In the CDP, the population was spread out, with 21.7% under the age of 18, 5.2% from 20 to 24, 21.9% from 25 to 44, 32.9% from 45 to 64, and 16.1% who were 65 years of age or older. The median age was 44.3 years. For every 100 females, there were 91.6 males. For every 100 females age 18 and over, there were 89.3 males.

According to a 2007 estimate, the median income for a household in the CDP was $105,475, and the median income for a family was $111,227. In 2000, males had a median income of $46,656 versus $42,450 for females. The per capita income for the CDP was $30,871. About 2.8% of families and 3.7% of the population were below the poverty line, including 5.0% of those under age 18 and 4.5% of those age 65 or over.

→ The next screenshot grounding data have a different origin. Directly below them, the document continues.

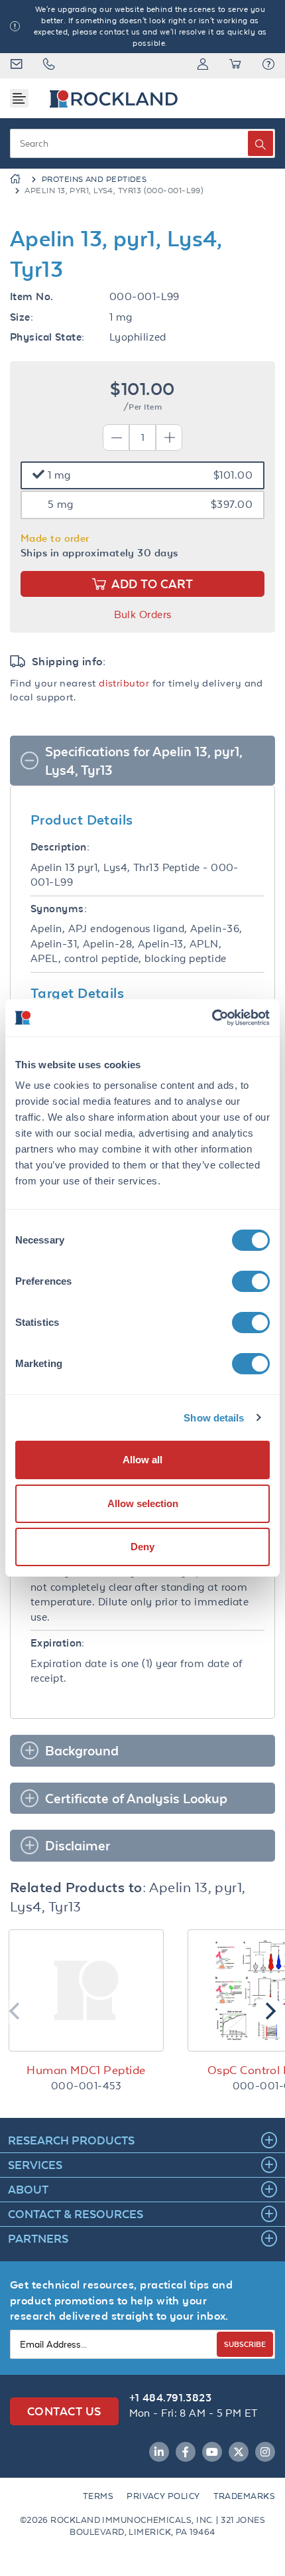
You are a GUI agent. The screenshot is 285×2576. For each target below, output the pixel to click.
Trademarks (244, 2496)
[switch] (251, 1281)
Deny (142, 1546)
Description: (59, 847)
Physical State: (47, 337)
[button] (268, 65)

By the end of 2020, the CDP ranks # 5 among top 10 richest black communities in US, with an average family income of $114,234.

==Transportation==
Potomac Airfield is in Friendly CDP, with a Fort Washington address. Formerly Several Metrobus routes served the area, which were P17, P18 and, P19. After the Better Bus Network was launched on June 29, 2025, the three routes were combined to create P97, Prince George’s County Transit: TheBus Route P95 also serves the area, P95 was formerly known as Route 35S. Fort Washington also has a Park and Ride which has the Metrobus P97 serving it currently.

==Education==
Fort Washington is under the Prince George's County Public Schools district.

Zoned elementary schools serving the CDP are:
- Fort Foote Elementary School
- Fort Washington Forest Elementary School
- Indian Queen Elementary School
- Colin Powell Academy (a merger of Isaac J. Gourdine Middle School and Potomac Landing Elementary School done in 2023)
- Rose Valley Elementary School
- Tayac Elementary School

Zoned middle schools serving the CDP are:
- Oxon Hill Middle School
- Colin Powell Academy
- Accokeek Middle School

Zoned high schools serving the CDP are:
- Friendly High School
- Oxon Hill High School

The following private schools are located in Fort Washington
- National Christian Academy
- The Beddow Montessori School, Fort Washington Campus
- Maryland International Day School

==Notable people==

- Riddick Bowe, 2 time world heavyweight boxing champion
- Seven Craft, participant of Bad Girls Club Season 17
- Donna Edwards, former U.S. Representative for
- Charles Gittens, first black United States Secret Service agent
- George O. Gore II, actor previously seen on My Wife and Kids
- Mike Gravel, former Senator (D-Alaska) and presidential candidate, previously lived in Tantallon.
- Joe Haden, Florida Gators cornerback and former cornerback for the Pittsburgh Steelers; attended Friendly High School
- Steny Hoyer, Majority Leader, United States House of Representatives, at one time lived in Friendly
- Jarrett Jack, NBA player
- Jeff Kinney, writer of the Diary of a Wimpy Kid series
- Martin Lawrence, Hollywood actor, attended Friendly High School
- G. Gordon Liddy, presidential aide convicted in the Watergate scandal, author, and later talk radio host
- Senator John Melcher of Montana
- Tim Miller, movie director and visual effects artist, animator
- Rev. C. Anthony Muse, Maryland State Senator , pastor of Ark of Safety Church in Upper Marlboro, Maryland
- Reisha Raney, business executive, engineer, and first black woman to serve as a DAR state officer in Maryland
- Stanley Turrentine, jazz musician, lived on Piscataway Drive
- Brian Westbrook, former Villanova football star (1997–2001) and former running back for the San Francisco 49ers and Philadelphia Eagles
- Byron Westbrook, former Salisbury University and Washington Redskins football player.